━━━━━ Extract to read ━━━━━

I think it was around 2015 when I watched a video essay about Spec Ops: The Line. I remember learning that it was one of those weird games that messes with your head, and had something sophisticated to say. The game's reputation preceded itself. I thought to myself, "Oooo that sounds like an interesting time. And oh look a Steam sale. I think I'll get this game."

It sat unplayed in my Steam library for nearly ten years.

Not for any particular reason though. You know how it goes. You buy a bunch of games on sale, promise yourself you'll get to them SoonTM and it just doesn't happen. But with the news that the game would be delisted from Steam I decided to finally give it a go.

All I could think about the entire time was how I knew that eventually it would get weird. I knew there would be some hard hitting emotional moments. I knew the game would talk to me about my choices. I couldn't tell you which video on the game I watched all those years ago, but I still remember it talking about the part where you have to choose between shooting the hanged men or the enemies. When I reached that spot in the game I wasn't thinking about what to choose. I was thinking, "Oh hey! It's that part I know."

Not to say there weren't still some surprises for me. I hadn't been totally spoiled. And I liked what the game was going for. But how would I have reacted if I hadn't known anything going in? Would I have been more impressed? Or less? Or just felt the same? Or anywhere in between? I can guess, but I can't ever know for sure. A first impression can only be had once, and I believe it can drastically affect how you feel about a work.

And I have to wonder, now that the game is gone from Steam for good, will anybody who plays it for the first time from now on not already know that the game has some tricks up it's sleeve? Even if it's just to a minimal degree? I would imagine that anybody now who would go out of their way to either emulate it or find an old physical copy would do so because of it's reputation. It might never be a surprise to anyone again.

I think it's great fun to play old games and think about not just why I personally enjoy it now, but also why people enjoyed it during it's original release, and the impact it had. But, despite how close we can get, we can never truly, 100% feel the impact a piece of art had unless we were its original audience.

Ya just had to be there.

As someone who's only experience with fighting games is the Smash Bros series, (and a little bit of Mortal Kombat (2011) back when that first came out), I've always felt like I've been missing a big gap in my gaming knowledge base. So I figured, what better game to start filling that gap with than Street Fighter II! Which is why I started with Street Fighter 1. And Street Fighter 1 is just... very bad.

But Street Fighter II is great! Playing through the arcade mode, I felt like I was getting a microcosm of fighting game experiences. I'd get super excited whenever my opponent would bust out some insane special move I'd never seen before, like Chun-Li's spinning kick. Fighting Guile made me face what it's like to fight someone who just sits in the corner and spams projectiles. Fighting E. Honda made me face the reality that sometimes *I* was the guy sitting in the corner spamming projectiles. When facing off against Ken, I felt the thrill of planning what my next move should be and then successfully executing on it all within a split second. And then going up against M. Bison I realized that sometimes pure button mashing might be the only chance at victory.

But what's a fighting game if you're only playing by yourself? I knew I had to try my skills against real life, honest-to-goodness gamers. So I got four of my friends and we had our own tiny tournament. Now only one of them had any real experience with the game prior to this, so I was expecting the whole thing to be a bit of a mess. But it turned out to be insane. At our skill level, this had no business being as exciting as it was. There were constant close calls, several upsets, nearly every match went into game three. A grand finals that, with a bracket reset, lasted for ten whole games. It was glorious. Shoutouts to @SewerGoblin for nearly knocking me out in round one, @BaddaBoomie for causing a serious upset, LavaViper for nearly going all the way, and @Donjitsu for winning the whole thing.

This game is a ton of fun, and I'm excited to keep exploring the genre!

━━━━━ Exercise data ━━━━━

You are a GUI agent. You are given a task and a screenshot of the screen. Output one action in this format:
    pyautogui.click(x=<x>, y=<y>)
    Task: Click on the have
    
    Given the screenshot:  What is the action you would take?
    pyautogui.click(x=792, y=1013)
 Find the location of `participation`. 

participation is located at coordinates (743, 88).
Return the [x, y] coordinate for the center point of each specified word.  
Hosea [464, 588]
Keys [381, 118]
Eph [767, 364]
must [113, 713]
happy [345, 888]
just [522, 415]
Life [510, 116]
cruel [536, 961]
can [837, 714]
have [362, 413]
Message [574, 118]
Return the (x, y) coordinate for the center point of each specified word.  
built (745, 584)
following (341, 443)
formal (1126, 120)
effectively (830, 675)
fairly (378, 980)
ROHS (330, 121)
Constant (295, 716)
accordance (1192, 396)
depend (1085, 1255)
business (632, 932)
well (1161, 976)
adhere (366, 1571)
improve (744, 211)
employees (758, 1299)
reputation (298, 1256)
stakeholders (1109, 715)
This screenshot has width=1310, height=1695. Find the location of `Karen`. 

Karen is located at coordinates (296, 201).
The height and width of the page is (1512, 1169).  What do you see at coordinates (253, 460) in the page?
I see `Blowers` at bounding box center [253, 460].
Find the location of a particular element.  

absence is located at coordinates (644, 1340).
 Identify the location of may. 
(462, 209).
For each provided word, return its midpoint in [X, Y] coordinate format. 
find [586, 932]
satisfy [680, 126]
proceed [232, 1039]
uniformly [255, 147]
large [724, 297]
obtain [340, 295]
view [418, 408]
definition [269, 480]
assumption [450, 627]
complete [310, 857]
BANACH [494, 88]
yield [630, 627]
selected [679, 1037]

━━━━━

Questions on the material:
A. Output the part of the game blog post from "It sat unplayed" to "give it a go.", copying it word for word.
B. Answer these questions using the game blog post.
(i) How long did Spec Ops: The Line sit unplayed in the writer's Steam library?
(ii) How many friends did the writer gather for the tiny Street Fighter II tournament?
(iii) Who won that tournament?

Answers:
A.
It sat unplayed in my Steam library for nearly ten years.

Not for any particular reason though. You know how it goes. You buy a bunch of games on sale, promise yourself you'll get to them SoonTM and it just doesn't happen. But with the news that the game would be delisted from Steam I decided to finally give it a go.

B.
(i) Nearly ten years.
(ii) Four.
(iii) @Donjitsu.